In 2008 Bishop Lindsay opened our new buildings.  We added a lovely bright new main entrance to the school and a new school office.  Staff have their extended staffroom where they can have a very well earned break!  Our favourite addition is our fantastic Library for children to enhance their love of books.  We are very fortunate to be able to work and play in a welcoming comfortable and exciting environment.

In 2015, the governors of Bishop Tufnell CE Infant and Junior Schools entered into a new partnership together under an Executive Headteacher (Mr Shane Morton) with a Head of School (Miss Sara Walker) at the Infant School,

Our Voluntary Aided status

Our school is Voluntary Aided, which means that it was established, and is owned, by a Voluntary body - in this case the Church. As such the Church is able to retain a measure of control over various aspects of the life of the school. We are part of the community of Felpham and Middleton-on-Sea, and the clergy are regular visitors in school.

The partnership between the LEA and the Church is reflected in the composition of the Governing Body, which must, by law, be biased towards the Foundation Governors (those appointed through the Church). The Foundation Governors are appointed to ensure, as far as is practicable, that the Christian character of the school is preserved and developed and the rectors of the two Churches in the Parish are both members of the Governing Body.

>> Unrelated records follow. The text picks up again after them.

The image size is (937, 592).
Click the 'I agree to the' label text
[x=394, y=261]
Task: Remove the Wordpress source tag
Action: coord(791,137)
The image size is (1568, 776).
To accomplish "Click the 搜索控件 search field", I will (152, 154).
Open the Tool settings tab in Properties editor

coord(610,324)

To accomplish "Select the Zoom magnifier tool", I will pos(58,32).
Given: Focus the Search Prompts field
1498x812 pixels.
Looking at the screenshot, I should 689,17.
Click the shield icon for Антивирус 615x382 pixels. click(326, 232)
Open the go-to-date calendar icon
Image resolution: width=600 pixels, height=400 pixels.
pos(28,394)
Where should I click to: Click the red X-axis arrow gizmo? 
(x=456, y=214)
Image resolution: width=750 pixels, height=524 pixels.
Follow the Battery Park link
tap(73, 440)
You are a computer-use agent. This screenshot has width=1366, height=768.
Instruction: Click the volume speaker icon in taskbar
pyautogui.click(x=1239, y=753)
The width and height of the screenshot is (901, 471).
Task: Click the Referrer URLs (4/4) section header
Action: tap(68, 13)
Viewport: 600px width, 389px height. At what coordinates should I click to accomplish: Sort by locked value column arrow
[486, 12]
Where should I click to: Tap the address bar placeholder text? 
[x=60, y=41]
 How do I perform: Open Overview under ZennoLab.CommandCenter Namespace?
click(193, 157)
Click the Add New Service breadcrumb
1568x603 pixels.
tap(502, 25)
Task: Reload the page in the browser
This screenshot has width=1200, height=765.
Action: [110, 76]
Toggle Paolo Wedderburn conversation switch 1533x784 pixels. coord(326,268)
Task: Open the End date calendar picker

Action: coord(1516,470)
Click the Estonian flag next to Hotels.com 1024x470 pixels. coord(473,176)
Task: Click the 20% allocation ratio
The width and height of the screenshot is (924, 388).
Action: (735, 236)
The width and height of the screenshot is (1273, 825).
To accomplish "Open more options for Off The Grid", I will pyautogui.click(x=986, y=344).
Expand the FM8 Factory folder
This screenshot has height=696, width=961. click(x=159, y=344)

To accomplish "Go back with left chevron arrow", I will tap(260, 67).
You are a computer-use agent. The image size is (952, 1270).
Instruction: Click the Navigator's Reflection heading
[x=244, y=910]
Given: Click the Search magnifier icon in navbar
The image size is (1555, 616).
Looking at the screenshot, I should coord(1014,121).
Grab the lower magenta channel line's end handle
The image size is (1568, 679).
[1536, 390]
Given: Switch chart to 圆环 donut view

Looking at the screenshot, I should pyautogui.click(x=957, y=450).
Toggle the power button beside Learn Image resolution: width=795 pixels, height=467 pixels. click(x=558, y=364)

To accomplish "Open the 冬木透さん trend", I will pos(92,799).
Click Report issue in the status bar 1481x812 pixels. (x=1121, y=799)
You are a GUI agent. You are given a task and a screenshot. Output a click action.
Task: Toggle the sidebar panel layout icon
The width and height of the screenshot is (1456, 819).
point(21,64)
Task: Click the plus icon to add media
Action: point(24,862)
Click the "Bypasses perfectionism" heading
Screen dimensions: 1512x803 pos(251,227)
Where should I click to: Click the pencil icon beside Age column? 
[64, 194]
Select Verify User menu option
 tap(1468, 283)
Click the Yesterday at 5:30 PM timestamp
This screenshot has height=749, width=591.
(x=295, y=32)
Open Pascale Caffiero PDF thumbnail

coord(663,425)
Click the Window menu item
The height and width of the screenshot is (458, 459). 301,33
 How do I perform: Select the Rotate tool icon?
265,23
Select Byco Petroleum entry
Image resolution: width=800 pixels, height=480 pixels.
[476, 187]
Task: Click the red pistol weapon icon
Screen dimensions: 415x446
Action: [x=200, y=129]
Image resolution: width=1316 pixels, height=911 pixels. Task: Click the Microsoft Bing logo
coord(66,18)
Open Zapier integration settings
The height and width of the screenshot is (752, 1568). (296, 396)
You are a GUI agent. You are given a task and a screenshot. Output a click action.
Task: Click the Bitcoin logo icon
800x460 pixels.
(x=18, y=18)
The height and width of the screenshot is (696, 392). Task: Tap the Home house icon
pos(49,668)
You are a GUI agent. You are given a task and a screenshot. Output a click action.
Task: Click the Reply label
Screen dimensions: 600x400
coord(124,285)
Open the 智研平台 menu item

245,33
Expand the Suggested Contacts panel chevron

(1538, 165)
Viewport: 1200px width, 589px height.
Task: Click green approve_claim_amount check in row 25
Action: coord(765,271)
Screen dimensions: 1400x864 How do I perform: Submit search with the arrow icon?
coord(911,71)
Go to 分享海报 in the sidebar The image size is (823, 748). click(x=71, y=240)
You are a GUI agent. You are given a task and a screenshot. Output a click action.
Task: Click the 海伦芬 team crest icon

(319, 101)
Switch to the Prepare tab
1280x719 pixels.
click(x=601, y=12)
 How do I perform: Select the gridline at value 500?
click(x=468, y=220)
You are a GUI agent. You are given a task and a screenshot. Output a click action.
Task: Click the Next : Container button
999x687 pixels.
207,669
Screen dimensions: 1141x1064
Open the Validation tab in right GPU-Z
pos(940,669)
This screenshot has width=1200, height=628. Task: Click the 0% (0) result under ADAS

In addition to the strategic responsibilities of all school Governors, those of Aided schools also:

are the employers of the staff in the school

are responsible for the provision, maintenance and improvement of the school building. A 90% grant towards the cost of Capital projects is made by the Department for Education and Skills, but the Governing Body is responsible for raising the 10% and parents are invited to support Governors' finance each time.

  • decide the admission criteria in conjunction with the LEA and must make arrangements for appeals against any decision not to admit a child
  • have responsibility for religious education in the school
  • decide dates of terms and times of school sessions (normally in line with the LEA)
  • control occupation and use of the school premises when not required for school use.